## [Text shown]
◆ ◆ ◆ ◆ ◆ ◆ ◆
← Back to team overview

dolfin team mailing list archive

Re: Release and buildbot status

 

On Mon, Apr 06, 2009 at 03:39:13PM +0200, Johannes Ring wrote:
> On Mon, April 6, 2009 15:14, Anders Logg wrote:
> > On Mon, Apr 06, 2009 at 01:41:59PM +0200, Johannes Ring wrote:
> >> On Mon, April 6, 2009 13:35, Anders Logg wrote:
> >> > The buildbot is still not happy on all platforms. The MPI fixes by
> >> > Johan seem to have helped some but there are still problems.
> >> >
> >> > For mac-osx, the tests seem to hang when running the submesh demo:
> >> >
> >> >   command timed out: 1200 seconds without output, killing pid 12857
> >> >   process killed by signal 9
> >> >   program finished with exit code -1
> >>
> >> I think the macbot has crashed. I will try to restart it.
> 
> It didn't help with a restart. It was hanging on the submesh demo again.
> The output contains an PETSc error. I guess it's related with the mpi fix:
> 
> Updating mesh coordinates using transfinite mean value interpolation
> (Hermite).
> Plotting mesh (DOLFIN mesh), press 'q' to continue...
◆ ◆ ◆ ◆ ◆ ◆ ◆
[Entries giving target coordinates]
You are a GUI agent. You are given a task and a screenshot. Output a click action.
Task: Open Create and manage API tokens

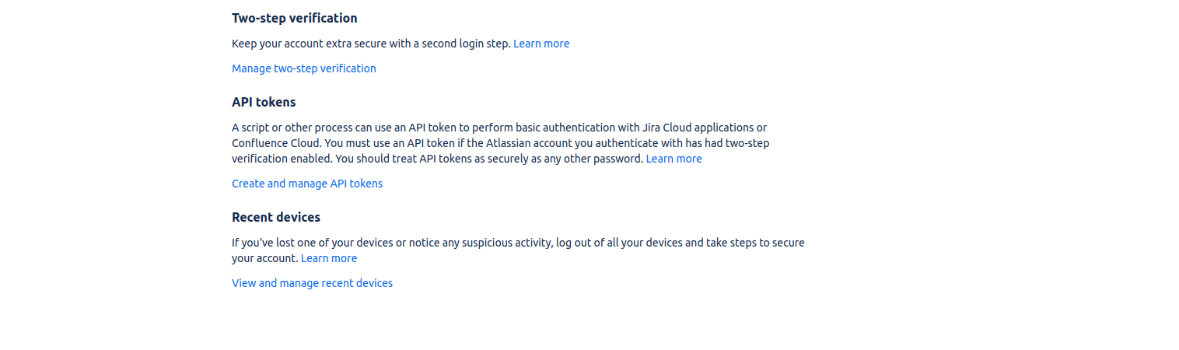coord(306,184)
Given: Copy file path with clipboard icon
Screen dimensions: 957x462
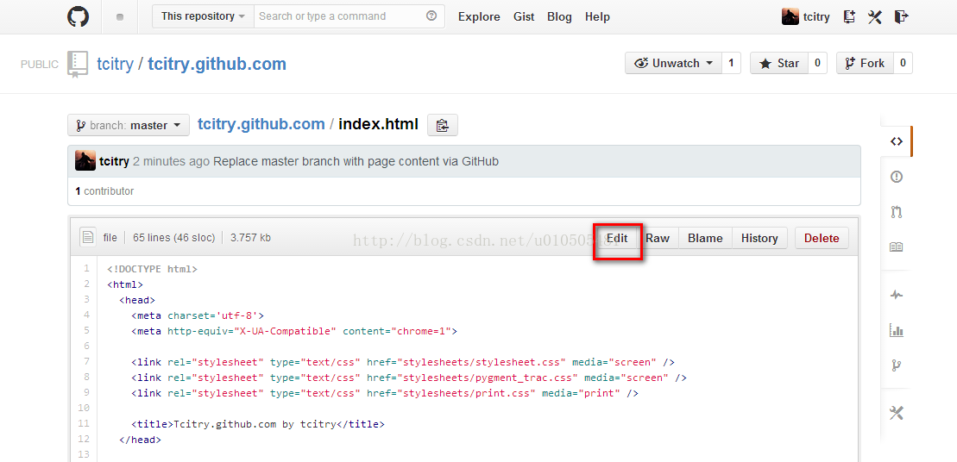Looking at the screenshot, I should 442,125.
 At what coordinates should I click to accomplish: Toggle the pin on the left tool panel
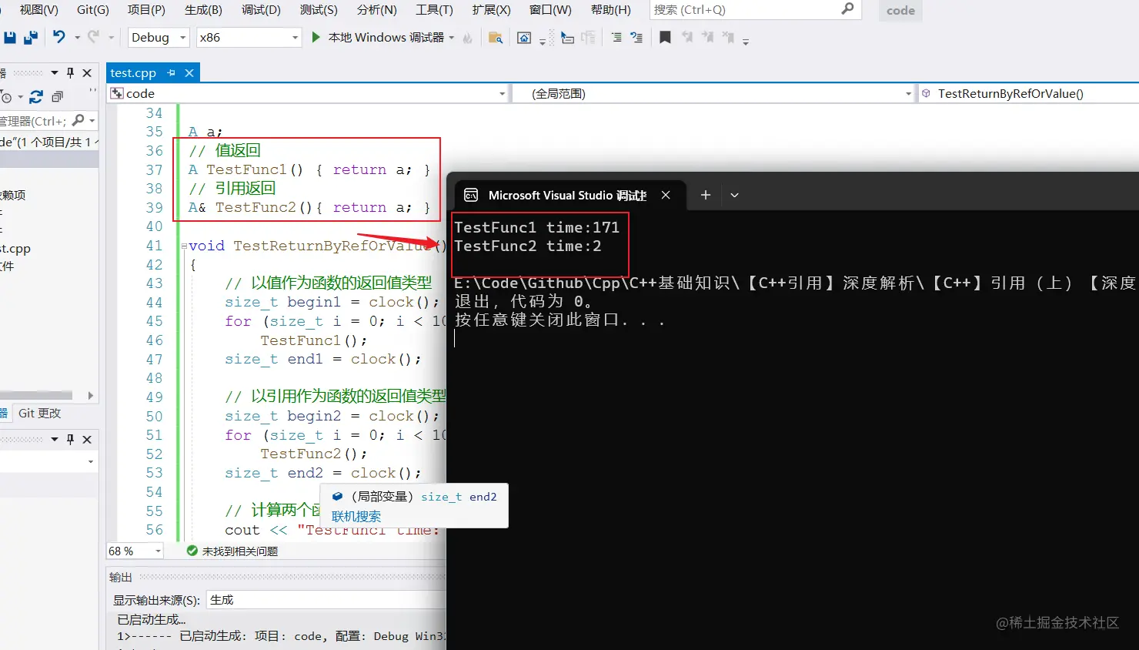(x=71, y=72)

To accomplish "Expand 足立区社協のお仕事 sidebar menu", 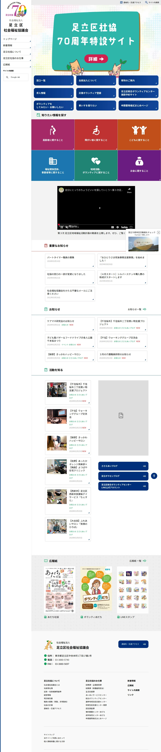I will pyautogui.click(x=16, y=58).
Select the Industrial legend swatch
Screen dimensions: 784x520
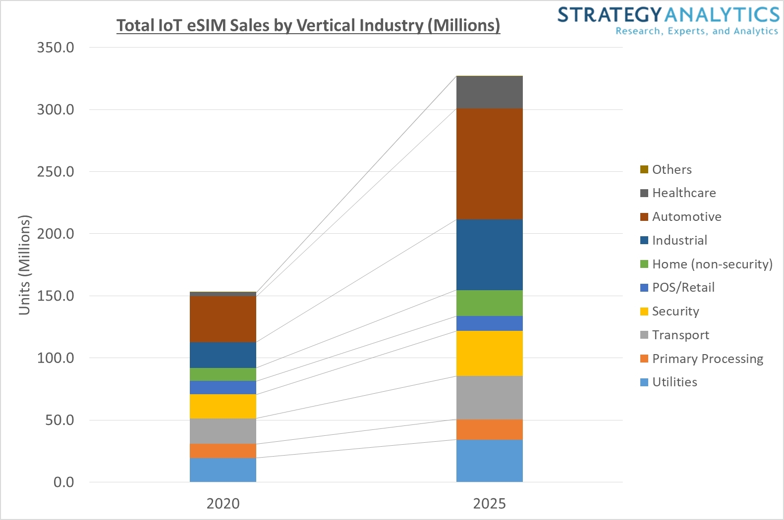(644, 241)

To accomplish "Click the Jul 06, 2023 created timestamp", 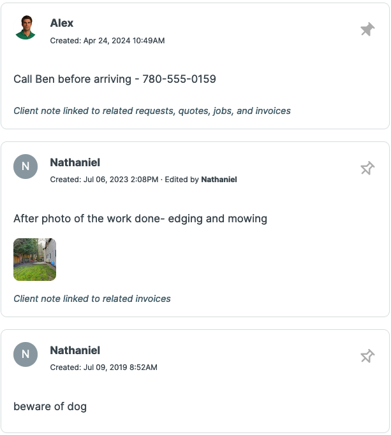I will [x=105, y=180].
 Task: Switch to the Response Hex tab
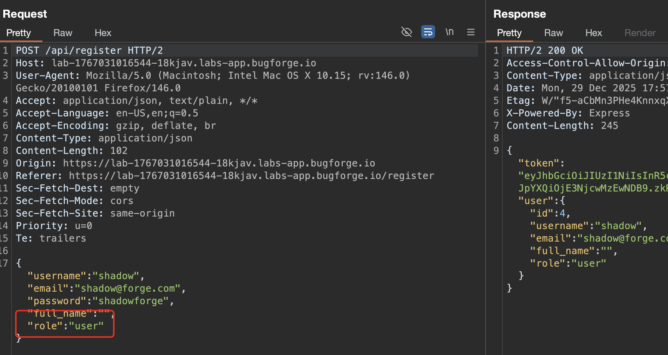(593, 33)
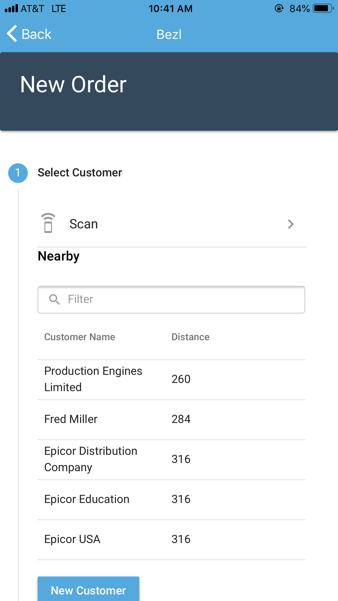Open the Select Customer step label
338x601 pixels.
(x=80, y=173)
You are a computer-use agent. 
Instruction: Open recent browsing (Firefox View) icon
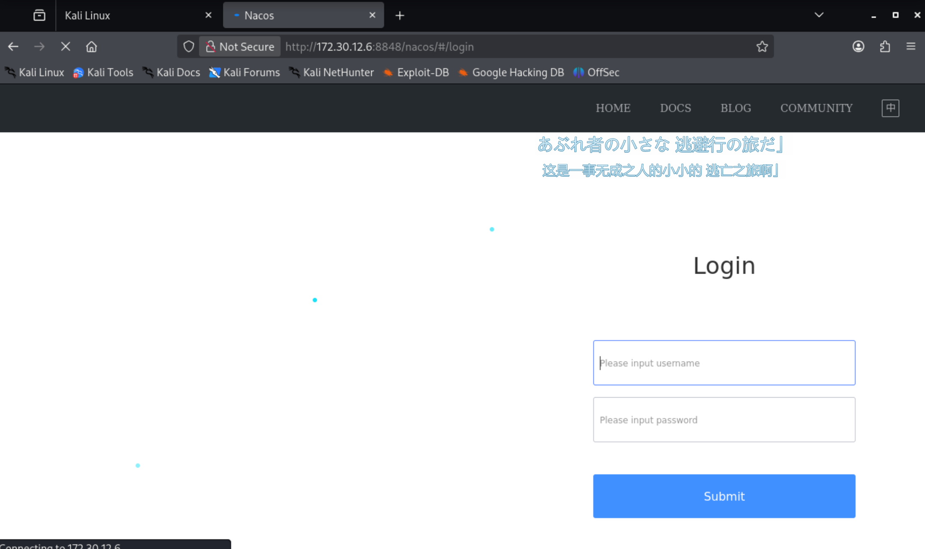(x=39, y=15)
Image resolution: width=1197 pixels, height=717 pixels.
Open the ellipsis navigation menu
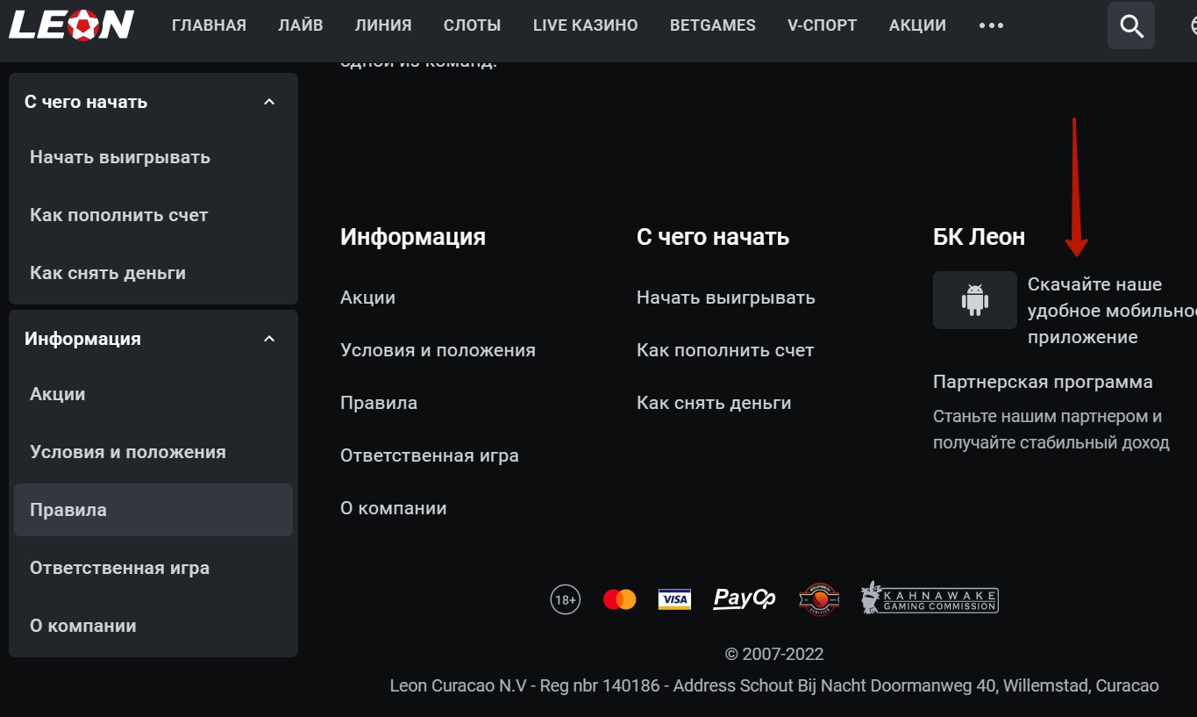991,25
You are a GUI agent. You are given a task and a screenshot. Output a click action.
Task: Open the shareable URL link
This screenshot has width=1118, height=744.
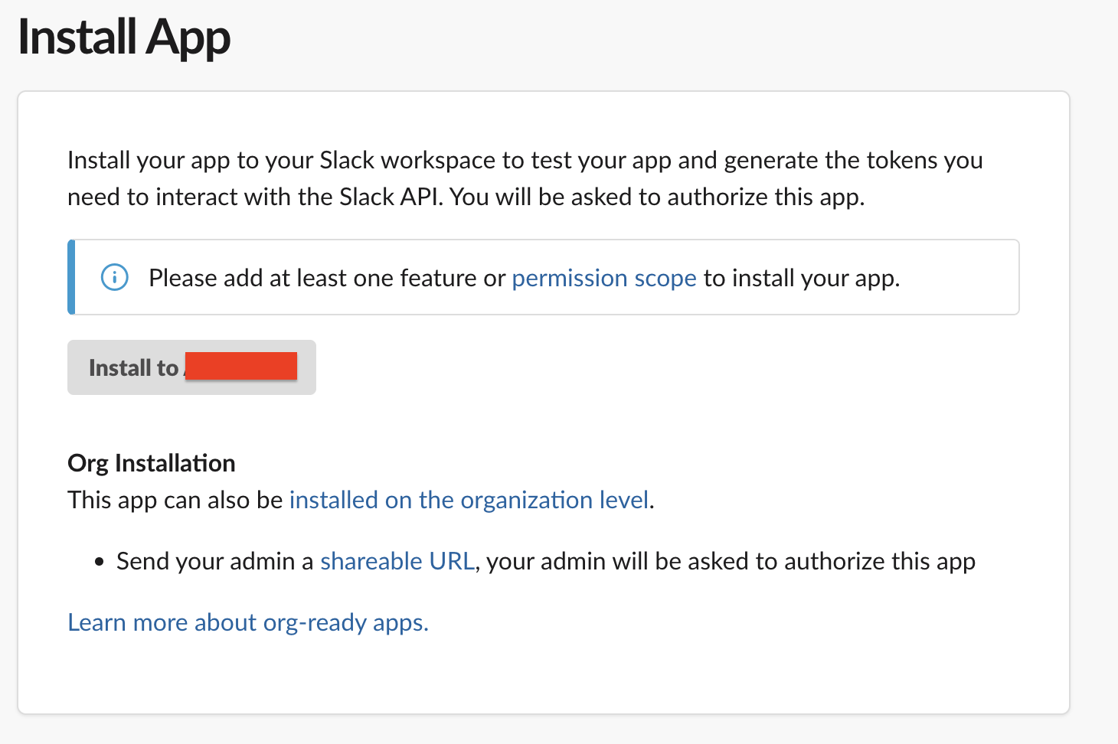(x=397, y=561)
◆ ◆ ◆ ◆ ◆ ◆ ◆
## [What you need to do]
1. Quote each line of output reported when the tests timed out on mac-osx in the mailing list thread on buildbot status.
2. Carry the mailing list thread on buildbot status forward from its final line.

## [Expected answers]
1.
command timed out: 1200 seconds without output, killing pid 12857
process killed by signal 9
program finished with exit code -1

2.
> [0]PETSC ERROR:
> ------------------------------------------------------------------------
> [0]PETSC ERROR: Caught signal number 10 BUS: Bus Error, possibly illegal
> memory access
> [0]PETSC ERROR: Try option -start_in_debugger or -on_error_attach_debugger
> [0]PETSC ERROR: or see
> http://www.mcs.anl.gov/petsc/petsc-as/documentation/troubleshooting.html#Signal[0]PETSC
> ERROR: or try http://valgrind.org on linux or man libgmalloc on Apple to
> find memory corruption errors
> [0]PETSC ERROR: likely location of problem given in stack below
> [0]PETSC ERROR: ---------------------  Stack Frames
> ------------------------------------
> [0]PETSC ERROR: Note: The EXACT line numbers in the stack are not available,
> [0]PETSC ERROR:       INSTEAD the line number of the start of the function
> [0]PETSC ERROR:       is given.
> [0]PETSC ERROR: --------------------- Error Message
> ------------------------------------
> [0]PETSC ERROR: Signal received!
> [0]PETSC ERROR:
> ------------------------------------------------------------------------
> [0]PETSC ERROR: Petsc Release Version 2.3.3, Patch 15, Tue Sep 23 10:02:49
> CDT 2008 HG revision: 31306062cd1a6f6a2496fccb4878f485c9b91760
> [0]PETSC ERROR: See docs/changes/index.html for recent updates.
> [0]PETSC ERROR: See docs/faq.html for hints about trouble shooting.
> [0]PETSC ERROR: See docs/index.html for manual pages.
> [0]PETSC ERROR:
> ------------------------------------------------------------------------
> [0]PETSC ERROR: Unknown Name on a darwin9.2 named Amira-iMac.local by
> fenicsslave Mon Apr  6 15:13:16 2009
> [0]PETSC ERROR: Libraries linked from
> /usr/local/src/petsc-2.3.3-p15/lib/darwin9.2.2-cxx-debug
> [0]PETSC ERROR: Configure run at Thu Mar  5 10:40:39 2009
> [0]PETSC ERROR: Configure options --with-clanguage=cxx --with-shared=1
> --with-x=0 --with-x11=0 --with-fortran=0
> [0]PETSC ERROR:
> ------------------------------------------------------------------------
> [0]PETSC ERROR: User provided function() line 0 in unknown directory
> unknown file
> [Amira-iMac.local:09565] MPI_ABORT invoked on rank 0 in communicator
> MPI_COMM_WORLD with errorcode 59
> 
> ^C
> Program received signal SIGINT, Interrupt.
> 0x963b54ba in wait4 ()
> (gdb) where
> #0  0x963b54ba in wait4 ()
> #1  0x963b3007 in system$UNIX2003 ()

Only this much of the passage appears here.